With this workout routine, you literally have no excuses for not doing it, besides being a lazy lemur.

Note: Anyone can do this and benefit from it, no matter your fitness level, gender, age…etc. You can also substitute variations of any exercise if they’re too difficult for you. For example, if regular pushups are difficult for you, you can do pushups from your knees.

The No Excuse Nomad Workout
These workouts follow the tabata template, which is 20 seconds of an exercise, followed by 10 seconds of rest, and this is repeated 8 times. So the workout lasts for a grand total of four minutes.

During each 20 second set of an exercise, make sure to push yourself. Go hard, rest, repeat.

Aim to do one workout everyday (but don’t beat yourself up if you miss a day), rotating between the upper body and the lower body workouts to give your body sufficient recovery time. Here’s what a week might look like: Monday = Upper body, Tuesday = Lower body, Wednesday = Upper body, Thursday = Whoops I forgot to work out, Friday = Lower body…etc.

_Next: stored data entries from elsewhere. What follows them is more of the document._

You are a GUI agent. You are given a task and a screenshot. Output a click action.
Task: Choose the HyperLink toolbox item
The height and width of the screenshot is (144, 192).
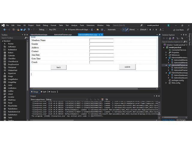pyautogui.click(x=12, y=73)
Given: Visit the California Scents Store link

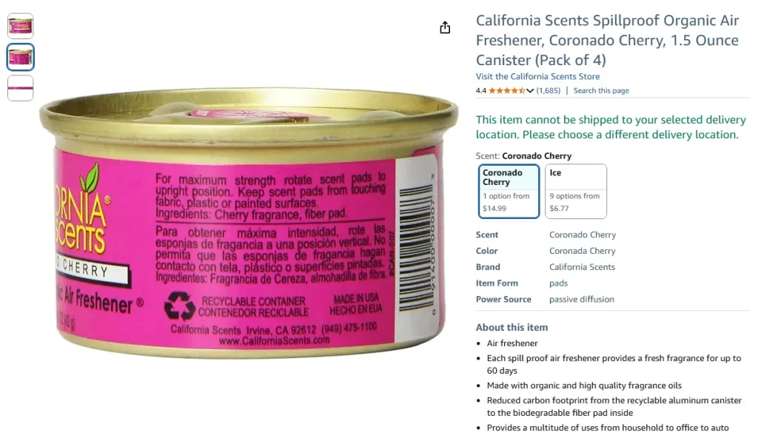Looking at the screenshot, I should tap(537, 76).
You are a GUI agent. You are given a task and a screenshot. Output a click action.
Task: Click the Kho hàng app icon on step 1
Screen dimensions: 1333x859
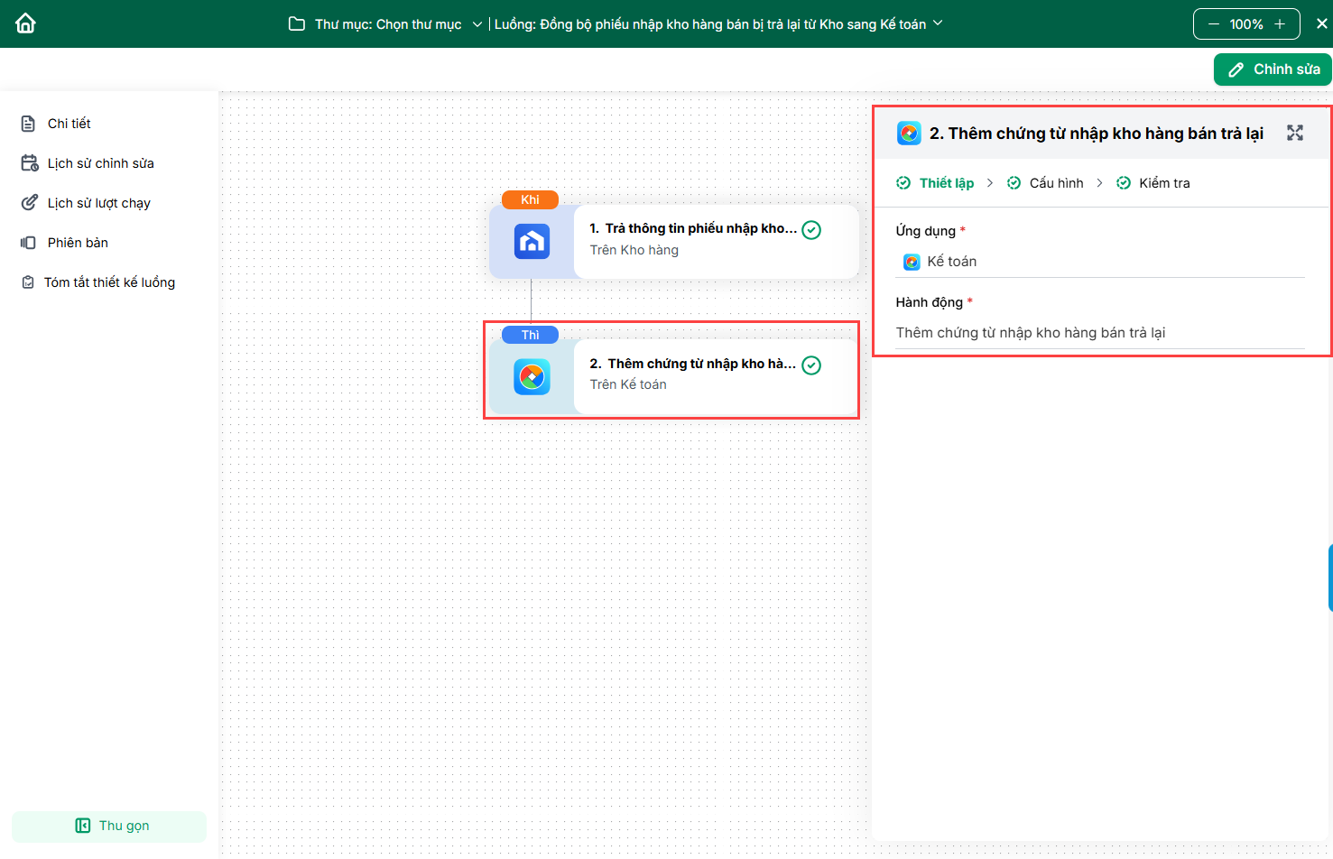(532, 242)
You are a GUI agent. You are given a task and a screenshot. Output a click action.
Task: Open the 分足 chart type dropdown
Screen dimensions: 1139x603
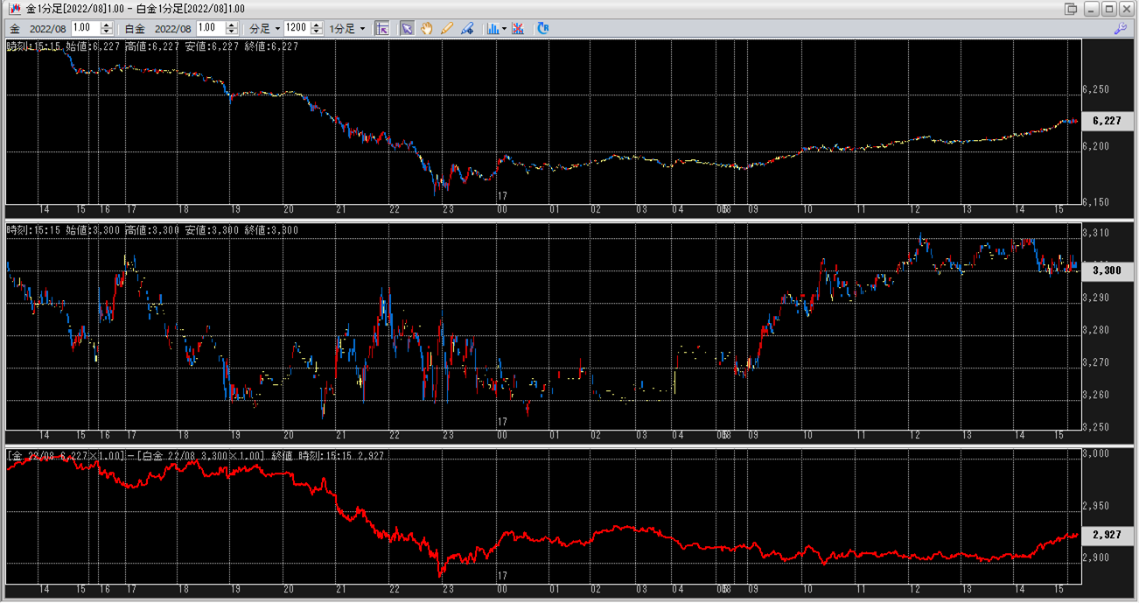[265, 28]
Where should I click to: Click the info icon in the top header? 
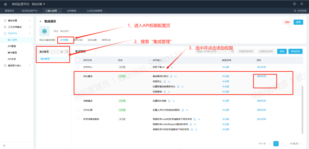(295, 4)
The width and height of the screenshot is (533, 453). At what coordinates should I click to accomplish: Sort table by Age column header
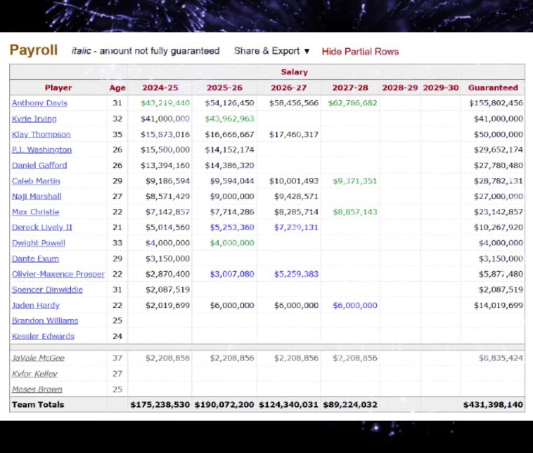117,88
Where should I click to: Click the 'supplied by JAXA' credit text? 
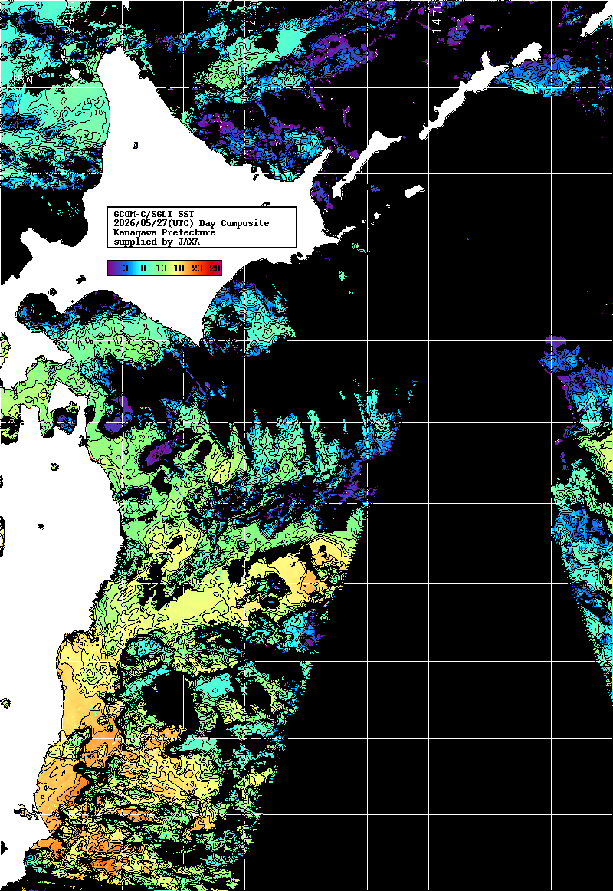[x=156, y=242]
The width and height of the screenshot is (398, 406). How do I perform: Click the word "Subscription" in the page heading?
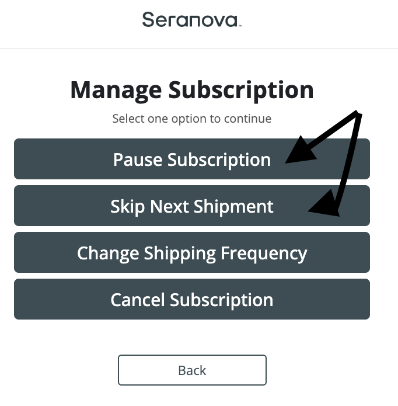241,91
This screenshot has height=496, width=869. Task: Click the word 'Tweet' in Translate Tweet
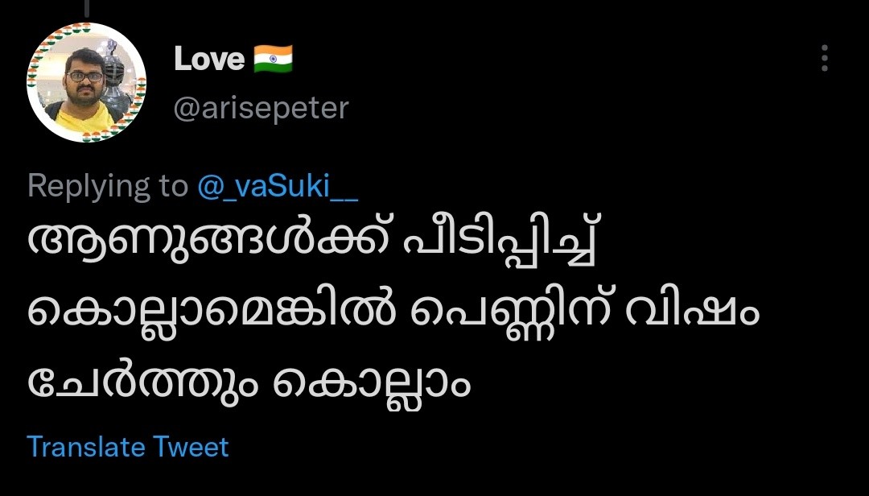[x=192, y=447]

And here’s a demonstration of me (in all of my European-esque sexiness) doing the first workout on the beach in Goa, India:

Workout 1: Upper body
Exercises: Pushups and Towel Rows

20 seconds of pushups
10 seconds of rest
20 seconds of towel rows
10 seconds of rest
20 seconds of pushups
10 seconds of rest
20 seconds of towel rows
10 seconds of rest
20 seconds of pushups
10 seconds of rest
20 seconds of towel rows
10 seconds of rest
20 seconds of pushups
10 seconds of rest
20 seconds of towel rows
10 seconds of rest

Variety:
For variety, you can do pike pushups for shoulders for one or two sets, instead of regular pushups.

Want to do more?
If you’re still feeling energized, you can do some bent over raises and curls with whatever is around (ex/ books).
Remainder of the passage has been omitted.